In recent years the Medicare and Medicaid programs have lost an estimated $2.3 billion to fraud. It is every private practice doctor’s or hospital’s worst nightmare to see a team of federal agents surrounding their premises as part of an investigation into fraudulent billing.
However this is exactly what happened in February of 2011 when 700 federal agents assembled themselves into strike force teams in nine different cities to take into custody 111 healthcare providers across the nation. These individuals were arrested on charges relating to kickbacks, identity theft, money laundering, fake medical billing and coding operations, plus identity theft, all totaling more than $225 million in fraud.

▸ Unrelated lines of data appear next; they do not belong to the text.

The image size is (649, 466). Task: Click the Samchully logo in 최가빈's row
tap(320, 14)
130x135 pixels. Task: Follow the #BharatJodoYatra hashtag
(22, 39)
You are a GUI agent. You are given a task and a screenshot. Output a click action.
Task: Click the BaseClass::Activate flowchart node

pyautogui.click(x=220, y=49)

As demonstrated through several recent high-profile events, those in the medical billing and coding profession are at times tempted to commit fraud. Like most professions, the responsibilities and trust held by medical billers and coders is sometimes abused, and even the best-intentioned professionals in this field may become corrupted. Administrators, doctors, and supervisors – often times the contracting party or superiors of medical billing and coding professionals – are frequently the ones who exert this pressure on billing professionals.

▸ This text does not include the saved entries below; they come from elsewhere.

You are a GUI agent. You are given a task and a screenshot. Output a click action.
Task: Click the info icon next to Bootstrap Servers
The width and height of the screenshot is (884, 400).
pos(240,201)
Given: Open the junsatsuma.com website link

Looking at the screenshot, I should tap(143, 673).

Since 2007 the Inspector General’s Office of the Department of Health and Human Services (DHHS) has coordinated federal operations that have netted around 1,000 suspects involved in government medical program fraud, in what a spokesman for the DHHS calls the tip of the iceberg. Some of the more notorious cases involve:
- A Brooklyn proctologist who billed Medicare for $6.5 million in procedures which for the most part never happened
- Several Miami healthcare professionals who gave their patients back rubs and charged Medicare $57 million for physical therapy sessions
- A Detroit podiatrist who clipped patients’ toenails and charged Medicare $700,000 for partial toe nail removals
A recent July 2013 sentencing of Cassandra Little from Reno ordered her to pay over $81,000 in restitution on top of her nearly two-year prison sentence for her involvement in a health care fraud and money laundering operation. Her partner in crime, Susan Hill, was ordered to pay the same amount in restitution and received a year and a half in prison. This came as the result of an investigation which found the two business partners defrauded Nevada’s Medicaid program of $1 million in services they did not provide.

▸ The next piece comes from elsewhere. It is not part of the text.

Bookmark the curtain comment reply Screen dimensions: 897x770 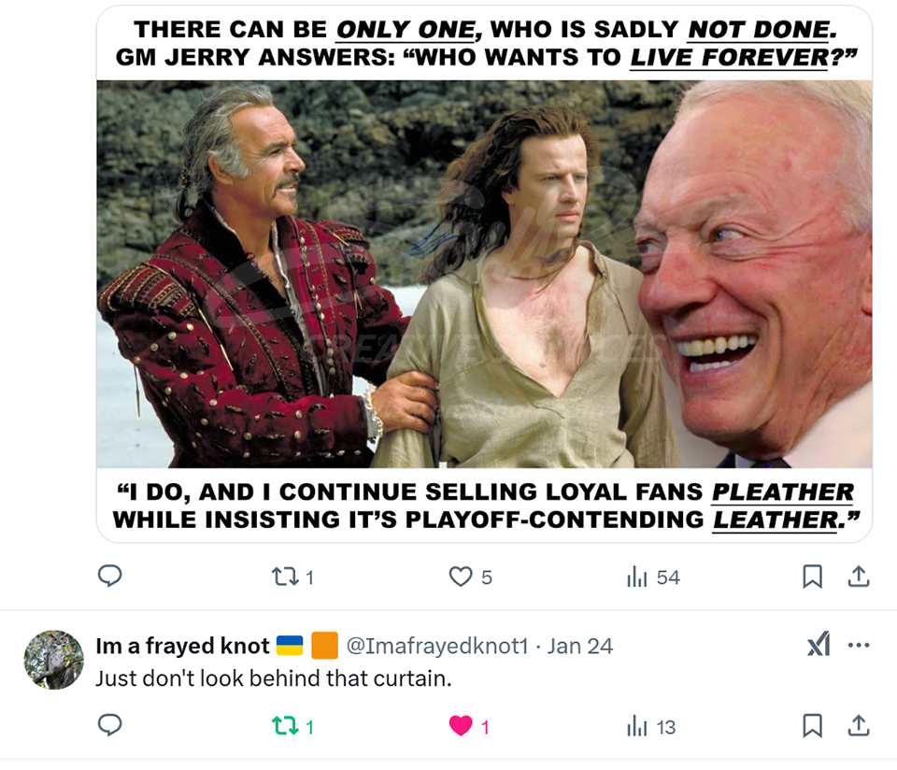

The owners of Mobile Doctors, a medical billing and coding company serving the regions where its offices are located – Chicago, Saint Louis, Flint, Austin, San Antonio, Indianapolis, Phoenix, and Kansas City – were recently arrested on charges relating to tens of millions of dollars in Medicare upcoding fraud, the term used for the illegal practice of billing Medicare for increased amounts that are associated with more involved patient interactions than those which actually take place.
With the prominence of such cases one wonders why medical billing and coding professionals would risk committing fraud and ruining their careers, even when they are often not the ones who benefit most from this criminal activity. Based on case studies there are three explanations:
- They are encouraged to do so by their superiors or business partners
- They are motivated by personal gain
- They feel justified because of government policy or regulations, personal, and other circumstances
If moral grounds are not enough for medical billing and coding professionals to resist the temptation to commit fraud, a simple cost-benefit analysis can be used. Is risking a career capable of legally earning millions of dollars over a lifetime worth ruining for a short-term gain that comes with a significant amount of added stress and potential fines, a criminal record, and a prison sentence?